*** DATA Section Begins ***
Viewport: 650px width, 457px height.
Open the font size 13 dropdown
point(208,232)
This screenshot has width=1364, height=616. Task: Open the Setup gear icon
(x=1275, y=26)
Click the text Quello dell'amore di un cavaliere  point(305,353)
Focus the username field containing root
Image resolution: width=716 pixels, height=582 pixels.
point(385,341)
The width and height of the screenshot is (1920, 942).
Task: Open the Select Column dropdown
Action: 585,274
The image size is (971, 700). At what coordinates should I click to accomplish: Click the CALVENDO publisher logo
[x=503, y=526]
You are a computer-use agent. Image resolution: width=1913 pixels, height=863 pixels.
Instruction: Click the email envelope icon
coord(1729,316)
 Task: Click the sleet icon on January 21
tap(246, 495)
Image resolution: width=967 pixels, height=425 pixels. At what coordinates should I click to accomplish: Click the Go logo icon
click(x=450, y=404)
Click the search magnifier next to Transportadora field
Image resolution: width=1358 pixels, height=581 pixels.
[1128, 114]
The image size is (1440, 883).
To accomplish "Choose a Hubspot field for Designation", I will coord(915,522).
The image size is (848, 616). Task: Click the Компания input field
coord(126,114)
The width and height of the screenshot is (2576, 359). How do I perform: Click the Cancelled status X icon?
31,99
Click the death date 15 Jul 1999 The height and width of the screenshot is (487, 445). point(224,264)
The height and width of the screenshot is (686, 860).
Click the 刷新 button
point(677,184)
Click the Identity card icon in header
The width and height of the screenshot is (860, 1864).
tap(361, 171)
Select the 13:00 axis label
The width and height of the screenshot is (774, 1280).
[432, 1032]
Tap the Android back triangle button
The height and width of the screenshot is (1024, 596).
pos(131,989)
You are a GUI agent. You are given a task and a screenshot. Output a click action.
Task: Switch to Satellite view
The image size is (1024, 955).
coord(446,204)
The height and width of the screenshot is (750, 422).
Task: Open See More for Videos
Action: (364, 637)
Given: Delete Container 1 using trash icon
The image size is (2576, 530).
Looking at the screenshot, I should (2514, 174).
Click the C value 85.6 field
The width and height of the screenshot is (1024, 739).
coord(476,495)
*** DATA Section Ends ***
The data is to be given again in full, with every line exact.

Viewport: 650px width, 457px height.
Open the font size 13 dropdown
point(208,232)
This screenshot has width=1364, height=616. Task: Open the Setup gear icon
(x=1275, y=26)
Click the text Quello dell'amore di un cavaliere  point(305,353)
Focus the username field containing root
Image resolution: width=716 pixels, height=582 pixels.
point(385,341)
The width and height of the screenshot is (1920, 942).
Task: Open the Select Column dropdown
Action: 585,274
The image size is (971, 700). At what coordinates should I click to accomplish: Click the CALVENDO publisher logo
[x=503, y=526]
You are a computer-use agent. Image resolution: width=1913 pixels, height=863 pixels.
Instruction: Click the email envelope icon
coord(1729,316)
 Task: Click the sleet icon on January 21
tap(246, 495)
Image resolution: width=967 pixels, height=425 pixels. At what coordinates should I click to accomplish: Click the Go logo icon
click(x=450, y=404)
Click the search magnifier next to Transportadora field
Image resolution: width=1358 pixels, height=581 pixels.
[1128, 114]
The image size is (1440, 883).
To accomplish "Choose a Hubspot field for Designation", I will coord(915,522).
The image size is (848, 616). Task: Click the Компания input field
coord(126,114)
The width and height of the screenshot is (2576, 359). How do I perform: Click the Cancelled status X icon?
31,99
Click the death date 15 Jul 1999 The height and width of the screenshot is (487, 445). point(224,264)
The height and width of the screenshot is (686, 860).
Click the 刷新 button
point(677,184)
Click the Identity card icon in header
The width and height of the screenshot is (860, 1864).
tap(361, 171)
Select the 13:00 axis label
The width and height of the screenshot is (774, 1280).
[432, 1032]
Tap the Android back triangle button
The height and width of the screenshot is (1024, 596).
pos(131,989)
You are a GUI agent. You are given a task and a screenshot. Output a click action.
Task: Switch to Satellite view
The image size is (1024, 955).
coord(446,204)
The height and width of the screenshot is (750, 422).
Task: Open See More for Videos
Action: (364, 637)
Given: Delete Container 1 using trash icon
The image size is (2576, 530).
Looking at the screenshot, I should (2514, 174).
Click the C value 85.6 field
The width and height of the screenshot is (1024, 739).
coord(476,495)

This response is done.